__PROVIDED TEXT__
-- START --

In Bermondsey we are struggling to get neighbourhood planning going although it has been a good week as the start of the process of collecting the issues the community wants us to cover has created a really positive buzz locally. A number of people here are also really committed to moving sustainability forward locally with initiatives like urban food growing, eco retro fit of buildings and even an outpost of the UK Green Film Festival being pursued. But we all only have so much time. There are 23,000 of us living in this roughly square mile between Borough High Street and Tower Bridge Road to west and east, and Old Kent Road and the Thames to south and north, but we all have jobs and lives and it is a major challenge to organise ourselves to get all of these really important initiatives going at the same time.

There is a local authority structure, called a community council, that covers an area about three times the size of our neighbourhood but it just doesn’t seem fit for this new purpose. It is party political which immediately alienates it from community activism and it is run as an arm of the local authority rather than as an organising structure for the community. A Parish council it ain’t.

I know Parish councils often get bad press as parochial and full of aged and out of touch nimbys but I also know that many of them are the opposite and of course they are generally operating in much smaller rural communities. A Parish council in somewhere like Bermondsey would be an amazing beast. We have huge numbers of amazing people in this neighbourhood and many of them would be happy to use their time and energy in a more formal and democratically elected structure.

It will be interesting to see whether the apparently rather tortuous process of parishing takes off in cities as a result of the pressures of Big Society. Communities in London have only had this right since 2007 and as far as I know, none have been formed. The process is relatively straight forward and should be completed within 12 months and starts either with a decision by the local authority to undertake a community governance review or with a petition of 10% of the population of the neighbourhood. It is explained in a helpful guide here http://tiny.cc/gpexa.

Of course this process takes power away from local authority politicians so it is easy to see why they might not have actively promoted it but it does provide for an interesting political battleground. Localism is a bit like regeneration politically. All the parties generally tend to compete to be the best at it. In relation to the creation of neighbourhood councils the ability to claim leadership lies with local authorities. It will be interesting to see if there is a council out there that puts itself at the front of the race to claim localism for itself by undertaking a community governance review.

Anyone want to take up that challenge?


9 Responses

  1. Interesting blog Chris. There has been a similar debate over on the Neighbourhood Planning Group on Linkedin where the question was posed: ‘what is a neighbourhood when it isn’t a Parish?’ A summary of the mammoth discussion that followed was produced and can be read here: http://tinyurl.com/45xtjvq. Lots of interesting things here, including some implications for the frontrunners

  2. The Localism Bill appears to have been designed for Tory voting rural areas that have long established Parish Councils.

-- END --

__Entries for locating words and elements__
-- START --

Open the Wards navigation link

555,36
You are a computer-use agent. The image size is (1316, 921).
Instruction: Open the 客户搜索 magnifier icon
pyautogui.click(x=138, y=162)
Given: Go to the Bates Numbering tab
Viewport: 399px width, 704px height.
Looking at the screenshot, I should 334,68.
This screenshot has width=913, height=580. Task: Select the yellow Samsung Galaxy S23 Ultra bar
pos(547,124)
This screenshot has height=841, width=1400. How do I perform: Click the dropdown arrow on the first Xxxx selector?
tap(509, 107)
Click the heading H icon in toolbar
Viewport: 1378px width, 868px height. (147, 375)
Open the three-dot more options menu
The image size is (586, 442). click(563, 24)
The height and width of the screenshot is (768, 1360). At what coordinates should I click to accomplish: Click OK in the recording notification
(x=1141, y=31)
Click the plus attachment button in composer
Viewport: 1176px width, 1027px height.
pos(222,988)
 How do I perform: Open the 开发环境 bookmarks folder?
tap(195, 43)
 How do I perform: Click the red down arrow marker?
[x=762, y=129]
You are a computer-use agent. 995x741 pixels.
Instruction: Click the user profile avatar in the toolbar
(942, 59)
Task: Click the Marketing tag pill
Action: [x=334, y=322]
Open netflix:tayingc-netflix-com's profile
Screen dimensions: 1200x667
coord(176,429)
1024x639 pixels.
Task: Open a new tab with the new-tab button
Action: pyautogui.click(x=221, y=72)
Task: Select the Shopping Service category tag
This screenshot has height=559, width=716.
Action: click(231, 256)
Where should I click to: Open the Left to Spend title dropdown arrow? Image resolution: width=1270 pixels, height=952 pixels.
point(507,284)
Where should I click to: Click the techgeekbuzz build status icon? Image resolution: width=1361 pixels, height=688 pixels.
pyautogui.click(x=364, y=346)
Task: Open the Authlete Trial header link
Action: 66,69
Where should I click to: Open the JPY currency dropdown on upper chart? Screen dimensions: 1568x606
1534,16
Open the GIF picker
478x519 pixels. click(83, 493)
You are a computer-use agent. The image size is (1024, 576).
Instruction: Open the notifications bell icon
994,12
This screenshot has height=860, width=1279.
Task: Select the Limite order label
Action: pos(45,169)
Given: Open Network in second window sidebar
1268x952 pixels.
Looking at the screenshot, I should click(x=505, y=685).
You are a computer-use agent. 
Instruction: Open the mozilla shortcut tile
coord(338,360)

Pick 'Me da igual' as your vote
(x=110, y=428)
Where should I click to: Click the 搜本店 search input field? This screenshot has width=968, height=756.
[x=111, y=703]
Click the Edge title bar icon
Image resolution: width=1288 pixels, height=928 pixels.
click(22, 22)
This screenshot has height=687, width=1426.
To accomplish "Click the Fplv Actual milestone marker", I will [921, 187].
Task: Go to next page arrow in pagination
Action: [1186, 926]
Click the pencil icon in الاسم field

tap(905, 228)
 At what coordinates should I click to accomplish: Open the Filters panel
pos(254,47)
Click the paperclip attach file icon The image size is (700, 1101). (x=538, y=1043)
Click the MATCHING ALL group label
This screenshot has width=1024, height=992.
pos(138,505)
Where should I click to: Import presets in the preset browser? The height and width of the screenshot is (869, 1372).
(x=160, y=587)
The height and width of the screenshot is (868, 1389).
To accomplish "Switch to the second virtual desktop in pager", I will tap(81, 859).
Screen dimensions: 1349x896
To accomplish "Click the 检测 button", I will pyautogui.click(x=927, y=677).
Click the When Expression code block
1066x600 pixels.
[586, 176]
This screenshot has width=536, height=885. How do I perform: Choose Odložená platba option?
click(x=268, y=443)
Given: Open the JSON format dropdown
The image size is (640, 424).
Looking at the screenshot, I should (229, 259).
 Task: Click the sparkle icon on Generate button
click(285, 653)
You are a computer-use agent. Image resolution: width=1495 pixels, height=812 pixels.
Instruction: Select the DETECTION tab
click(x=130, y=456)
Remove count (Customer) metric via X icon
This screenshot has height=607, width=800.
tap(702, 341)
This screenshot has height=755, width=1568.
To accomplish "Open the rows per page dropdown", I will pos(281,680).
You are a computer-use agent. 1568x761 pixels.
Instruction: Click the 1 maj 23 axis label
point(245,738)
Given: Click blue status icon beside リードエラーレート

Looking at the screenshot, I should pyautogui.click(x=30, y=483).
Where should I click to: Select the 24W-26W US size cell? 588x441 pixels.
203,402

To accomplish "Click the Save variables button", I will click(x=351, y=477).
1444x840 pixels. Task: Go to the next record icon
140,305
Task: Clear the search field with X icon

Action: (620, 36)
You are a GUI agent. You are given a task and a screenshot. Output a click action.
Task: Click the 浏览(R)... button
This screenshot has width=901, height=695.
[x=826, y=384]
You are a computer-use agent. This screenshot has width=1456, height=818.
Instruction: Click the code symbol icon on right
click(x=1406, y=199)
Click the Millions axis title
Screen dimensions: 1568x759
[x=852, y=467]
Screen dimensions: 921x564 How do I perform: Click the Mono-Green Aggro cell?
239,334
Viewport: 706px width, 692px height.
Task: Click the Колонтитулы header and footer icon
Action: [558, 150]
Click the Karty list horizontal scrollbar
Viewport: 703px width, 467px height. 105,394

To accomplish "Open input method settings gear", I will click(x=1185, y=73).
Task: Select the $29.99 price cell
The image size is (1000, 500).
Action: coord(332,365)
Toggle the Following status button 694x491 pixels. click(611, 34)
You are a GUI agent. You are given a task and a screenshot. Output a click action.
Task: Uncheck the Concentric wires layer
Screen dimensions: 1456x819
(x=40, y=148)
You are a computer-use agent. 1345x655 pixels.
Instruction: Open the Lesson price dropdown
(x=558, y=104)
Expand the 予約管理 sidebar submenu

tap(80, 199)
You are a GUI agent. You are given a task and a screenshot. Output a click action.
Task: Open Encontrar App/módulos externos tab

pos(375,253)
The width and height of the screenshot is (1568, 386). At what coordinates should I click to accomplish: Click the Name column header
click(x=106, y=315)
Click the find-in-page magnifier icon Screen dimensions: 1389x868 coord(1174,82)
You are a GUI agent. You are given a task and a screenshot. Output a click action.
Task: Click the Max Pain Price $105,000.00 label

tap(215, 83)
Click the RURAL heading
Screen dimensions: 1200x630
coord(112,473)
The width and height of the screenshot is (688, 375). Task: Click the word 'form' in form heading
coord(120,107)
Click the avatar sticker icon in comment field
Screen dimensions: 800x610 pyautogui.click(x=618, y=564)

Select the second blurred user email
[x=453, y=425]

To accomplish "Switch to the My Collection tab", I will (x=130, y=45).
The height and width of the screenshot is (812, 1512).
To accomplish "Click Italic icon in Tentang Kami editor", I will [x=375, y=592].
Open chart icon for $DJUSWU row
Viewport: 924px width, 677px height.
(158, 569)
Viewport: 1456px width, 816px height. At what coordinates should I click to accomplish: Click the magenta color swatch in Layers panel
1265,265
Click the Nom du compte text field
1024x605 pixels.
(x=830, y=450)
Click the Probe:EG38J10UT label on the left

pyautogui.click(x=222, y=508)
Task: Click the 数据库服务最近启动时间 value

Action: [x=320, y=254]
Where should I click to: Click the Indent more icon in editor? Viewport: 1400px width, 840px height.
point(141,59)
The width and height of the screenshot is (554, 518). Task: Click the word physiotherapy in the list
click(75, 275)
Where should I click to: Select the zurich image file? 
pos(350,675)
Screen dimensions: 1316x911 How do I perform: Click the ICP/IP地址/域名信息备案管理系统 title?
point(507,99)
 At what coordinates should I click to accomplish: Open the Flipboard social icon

-- END --

__EXERCISE REQUIREMENTS__
A - For the post on neighbourhood planning in Bermondsey, say whether each statement below agrees with it. Answer yes or no, and quote the words of the post that decide it.
(i) About 23,000 people live in the neighbourhood.
(ii) The community council covers an area the same size as the neighbourhood.
(iii) Several parish councils have already been formed in London since 2007.
B - Answer these questions using the post on neighbourhood planning in Bermondsey.
(i) Which road marks the eastern edge of the neighbourhood?
(ii) What share of the neighbourhood's population can start the parishing process by petition?
(iii) On which website is the Neighbourhood Planning Group where a similar debate took place?
C - Write the next part of the post on neighbourhood planning in Bermondsey, starting right after its last sentence.

__RESPONSES__
A -
(i) Yes: "There are 23,000 of us living in this roughly square mile"
(ii) No: "covers an area about three times the size of our neighbourhood"
(iii) No: "as far as I know, none have been formed."

B -
(i) Tower Bridge Road
(ii) 10%
(iii) LinkedIn

C -
    In some ways I can’t see the point of neighbourhood plans in cities. How much detail can you plan for? Most Council plans contain general policy goals/site allocations and developers often have their own visions of sites that can be judged in a planning application. If the people of Bermondsey want green retrofit buildings or a film festival they can do it now without planning permission, why wait for a plan to be drawn up?

    Surely a neighbourhood plan would be of most use in a rural area where a Parish Council wants to stop new wind turbines, housing, infrastructure etc.

    Sorry for being negative, perhaps I have missed something.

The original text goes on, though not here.